Sub-Saharan Africa’s economy is growing more slowly this year than expected, the World Bank said on Wednesday.
According to the Bretton Wood institution’s Africa Pulse report, the slow growth of the region is largely due to weak investment and productivity.
The Bank said the downgrade to 2017 projections was due to various conditions, including the failure of Nigeria, the continent biggest economy, to meet expectations.
World Bank chief economist for Africa Albert Zeufack said the region’s recovery would partly be driven by Nigeria and South Africa. The two largest economies are making a comeback after over quarters of recession.
Nigeria’s economy is coming back on track after five consecutive quarters of recession. Data published by Nigeria’s National Bureau of Statistics (NBS) shows that the economy grew 0.55% in the second quarter of 2017.
South Africa, the continent’s second biggest economy, which also exited recession in the second quarter, is projected to rise from 0.6 percent in 2017 to 1.1 percent in 2018 and 1.7 percent in 2019.
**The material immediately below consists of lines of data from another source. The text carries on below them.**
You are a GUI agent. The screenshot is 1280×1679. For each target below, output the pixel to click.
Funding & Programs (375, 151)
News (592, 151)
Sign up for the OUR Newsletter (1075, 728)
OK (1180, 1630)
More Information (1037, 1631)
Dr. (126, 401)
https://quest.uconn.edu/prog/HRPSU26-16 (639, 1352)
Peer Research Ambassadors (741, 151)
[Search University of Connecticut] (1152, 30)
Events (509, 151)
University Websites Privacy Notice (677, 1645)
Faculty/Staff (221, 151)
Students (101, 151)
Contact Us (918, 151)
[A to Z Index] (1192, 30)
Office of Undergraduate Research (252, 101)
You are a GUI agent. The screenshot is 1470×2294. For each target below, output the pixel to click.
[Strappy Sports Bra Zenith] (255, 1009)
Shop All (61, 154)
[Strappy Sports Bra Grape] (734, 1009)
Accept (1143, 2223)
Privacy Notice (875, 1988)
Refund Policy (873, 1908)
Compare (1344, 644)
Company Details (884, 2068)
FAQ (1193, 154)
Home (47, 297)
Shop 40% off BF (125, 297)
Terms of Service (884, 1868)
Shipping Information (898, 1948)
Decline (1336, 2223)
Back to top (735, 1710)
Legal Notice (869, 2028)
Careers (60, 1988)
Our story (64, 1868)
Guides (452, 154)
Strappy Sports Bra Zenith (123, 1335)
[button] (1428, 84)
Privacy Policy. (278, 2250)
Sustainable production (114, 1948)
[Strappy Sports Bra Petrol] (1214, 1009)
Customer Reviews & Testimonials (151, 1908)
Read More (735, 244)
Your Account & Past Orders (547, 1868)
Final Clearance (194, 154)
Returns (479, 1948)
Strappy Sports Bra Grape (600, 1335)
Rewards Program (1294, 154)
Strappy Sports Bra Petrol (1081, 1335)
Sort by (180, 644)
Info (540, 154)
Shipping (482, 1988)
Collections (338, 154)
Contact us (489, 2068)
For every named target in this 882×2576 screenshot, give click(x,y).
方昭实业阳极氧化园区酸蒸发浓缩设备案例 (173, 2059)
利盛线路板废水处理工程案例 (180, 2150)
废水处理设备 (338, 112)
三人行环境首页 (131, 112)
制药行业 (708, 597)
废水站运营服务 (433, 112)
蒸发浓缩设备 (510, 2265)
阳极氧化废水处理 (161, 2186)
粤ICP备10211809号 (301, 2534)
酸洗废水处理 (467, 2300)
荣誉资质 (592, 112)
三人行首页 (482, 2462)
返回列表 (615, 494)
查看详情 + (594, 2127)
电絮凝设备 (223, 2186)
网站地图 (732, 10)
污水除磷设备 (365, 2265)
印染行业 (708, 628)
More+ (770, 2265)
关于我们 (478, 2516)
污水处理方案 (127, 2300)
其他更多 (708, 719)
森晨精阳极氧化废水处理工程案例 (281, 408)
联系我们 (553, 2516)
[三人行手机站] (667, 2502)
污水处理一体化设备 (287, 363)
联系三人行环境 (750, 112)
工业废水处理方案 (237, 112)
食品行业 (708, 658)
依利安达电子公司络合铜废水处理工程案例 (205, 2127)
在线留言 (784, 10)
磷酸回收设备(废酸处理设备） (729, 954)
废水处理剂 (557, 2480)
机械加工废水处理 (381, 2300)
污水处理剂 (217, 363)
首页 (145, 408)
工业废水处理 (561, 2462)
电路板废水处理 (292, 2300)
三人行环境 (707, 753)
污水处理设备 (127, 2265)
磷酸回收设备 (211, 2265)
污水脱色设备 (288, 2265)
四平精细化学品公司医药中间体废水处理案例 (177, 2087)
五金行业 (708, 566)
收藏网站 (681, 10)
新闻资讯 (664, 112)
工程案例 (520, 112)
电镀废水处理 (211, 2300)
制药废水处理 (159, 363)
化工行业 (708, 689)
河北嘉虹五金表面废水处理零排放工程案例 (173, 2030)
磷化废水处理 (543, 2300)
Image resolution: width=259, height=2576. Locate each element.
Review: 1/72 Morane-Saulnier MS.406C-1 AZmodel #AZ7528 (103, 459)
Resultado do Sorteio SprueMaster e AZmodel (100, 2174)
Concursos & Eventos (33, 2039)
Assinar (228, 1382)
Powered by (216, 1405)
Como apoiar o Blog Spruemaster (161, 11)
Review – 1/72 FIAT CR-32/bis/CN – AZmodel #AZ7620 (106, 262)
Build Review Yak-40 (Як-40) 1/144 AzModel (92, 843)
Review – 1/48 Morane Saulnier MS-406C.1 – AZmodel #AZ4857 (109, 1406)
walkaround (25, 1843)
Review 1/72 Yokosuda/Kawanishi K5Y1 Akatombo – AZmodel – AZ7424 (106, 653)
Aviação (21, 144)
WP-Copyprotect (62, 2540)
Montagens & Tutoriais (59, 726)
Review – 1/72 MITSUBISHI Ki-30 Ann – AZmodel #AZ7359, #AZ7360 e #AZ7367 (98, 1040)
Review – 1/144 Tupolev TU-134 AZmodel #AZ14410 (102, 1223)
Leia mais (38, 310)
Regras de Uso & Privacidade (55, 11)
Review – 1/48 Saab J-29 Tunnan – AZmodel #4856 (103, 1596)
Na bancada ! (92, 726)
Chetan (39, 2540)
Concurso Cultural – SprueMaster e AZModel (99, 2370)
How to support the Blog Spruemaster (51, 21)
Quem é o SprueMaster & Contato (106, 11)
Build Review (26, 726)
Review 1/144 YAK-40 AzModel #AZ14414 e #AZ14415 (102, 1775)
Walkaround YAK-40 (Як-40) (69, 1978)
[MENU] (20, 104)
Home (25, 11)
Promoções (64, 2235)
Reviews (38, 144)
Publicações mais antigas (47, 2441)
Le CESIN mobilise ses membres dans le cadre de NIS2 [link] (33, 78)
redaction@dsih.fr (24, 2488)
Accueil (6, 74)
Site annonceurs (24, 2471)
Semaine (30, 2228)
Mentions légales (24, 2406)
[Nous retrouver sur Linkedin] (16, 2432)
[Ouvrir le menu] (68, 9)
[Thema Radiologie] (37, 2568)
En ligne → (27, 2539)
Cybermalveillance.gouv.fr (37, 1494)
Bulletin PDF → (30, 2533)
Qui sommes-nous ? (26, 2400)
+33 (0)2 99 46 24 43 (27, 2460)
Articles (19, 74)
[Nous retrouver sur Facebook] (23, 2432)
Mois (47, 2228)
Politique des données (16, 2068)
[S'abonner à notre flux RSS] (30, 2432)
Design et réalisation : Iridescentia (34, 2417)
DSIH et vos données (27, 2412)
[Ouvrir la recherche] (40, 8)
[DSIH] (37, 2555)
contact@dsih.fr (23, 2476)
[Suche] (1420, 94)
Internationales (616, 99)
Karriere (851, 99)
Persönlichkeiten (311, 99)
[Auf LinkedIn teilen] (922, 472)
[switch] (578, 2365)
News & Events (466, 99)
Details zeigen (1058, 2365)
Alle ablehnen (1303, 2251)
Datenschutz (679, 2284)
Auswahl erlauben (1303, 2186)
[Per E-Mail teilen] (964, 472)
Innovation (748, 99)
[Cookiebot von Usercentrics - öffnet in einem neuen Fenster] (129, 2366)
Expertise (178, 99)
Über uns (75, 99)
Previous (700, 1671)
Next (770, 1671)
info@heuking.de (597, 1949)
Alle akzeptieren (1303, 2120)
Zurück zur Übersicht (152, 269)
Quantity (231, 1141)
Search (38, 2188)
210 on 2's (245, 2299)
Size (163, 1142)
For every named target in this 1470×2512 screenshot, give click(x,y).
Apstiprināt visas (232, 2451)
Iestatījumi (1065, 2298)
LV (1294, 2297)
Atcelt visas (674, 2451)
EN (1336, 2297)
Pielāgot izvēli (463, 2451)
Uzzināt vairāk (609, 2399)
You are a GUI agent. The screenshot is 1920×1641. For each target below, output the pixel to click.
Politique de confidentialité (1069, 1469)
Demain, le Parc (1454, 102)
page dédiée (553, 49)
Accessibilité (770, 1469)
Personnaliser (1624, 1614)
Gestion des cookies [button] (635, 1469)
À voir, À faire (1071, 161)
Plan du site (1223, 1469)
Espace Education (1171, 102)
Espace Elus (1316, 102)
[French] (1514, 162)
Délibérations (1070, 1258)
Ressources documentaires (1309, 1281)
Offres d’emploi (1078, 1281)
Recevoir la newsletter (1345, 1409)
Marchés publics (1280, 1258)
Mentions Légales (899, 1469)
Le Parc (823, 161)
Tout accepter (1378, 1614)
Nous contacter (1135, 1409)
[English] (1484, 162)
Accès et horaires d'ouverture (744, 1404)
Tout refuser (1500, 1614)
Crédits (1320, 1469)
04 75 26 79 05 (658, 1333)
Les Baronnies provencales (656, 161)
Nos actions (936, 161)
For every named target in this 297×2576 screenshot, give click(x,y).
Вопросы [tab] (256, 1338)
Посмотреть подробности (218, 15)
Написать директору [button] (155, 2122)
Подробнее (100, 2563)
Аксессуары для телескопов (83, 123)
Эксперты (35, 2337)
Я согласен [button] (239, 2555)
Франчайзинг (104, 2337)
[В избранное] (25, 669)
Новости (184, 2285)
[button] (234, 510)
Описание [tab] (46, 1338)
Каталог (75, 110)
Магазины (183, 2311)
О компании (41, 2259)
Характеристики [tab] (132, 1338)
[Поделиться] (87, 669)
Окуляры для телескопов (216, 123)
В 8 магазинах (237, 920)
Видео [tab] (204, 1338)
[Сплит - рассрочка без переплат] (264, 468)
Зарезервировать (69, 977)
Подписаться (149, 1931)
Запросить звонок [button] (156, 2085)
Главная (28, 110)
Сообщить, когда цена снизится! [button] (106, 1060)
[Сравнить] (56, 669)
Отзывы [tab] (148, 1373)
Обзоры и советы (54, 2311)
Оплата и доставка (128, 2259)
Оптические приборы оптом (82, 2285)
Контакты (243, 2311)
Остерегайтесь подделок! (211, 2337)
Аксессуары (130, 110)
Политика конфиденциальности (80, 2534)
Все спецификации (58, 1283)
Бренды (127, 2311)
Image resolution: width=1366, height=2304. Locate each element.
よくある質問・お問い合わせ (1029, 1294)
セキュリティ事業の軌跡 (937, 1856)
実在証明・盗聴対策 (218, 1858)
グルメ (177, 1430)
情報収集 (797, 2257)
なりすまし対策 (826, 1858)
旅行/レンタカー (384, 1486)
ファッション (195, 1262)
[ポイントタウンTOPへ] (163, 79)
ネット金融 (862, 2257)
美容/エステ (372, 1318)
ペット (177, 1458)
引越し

The World Bank pointed out that the two countries need “deeper reforms” to get back to pre-2014 levels of growth.
It said concerns about policy implementation, political uncertainty, and market segmentation in the foreign exchange market would be a challenge in the medium-term.
Nigeria’s recovery is strongly linked to a sustained increase in its oil production and revenues.
The African most populous nation’s oil sector was hit by militancy in its oil-rich south region last year. The oil production levels fell to 20-year lows.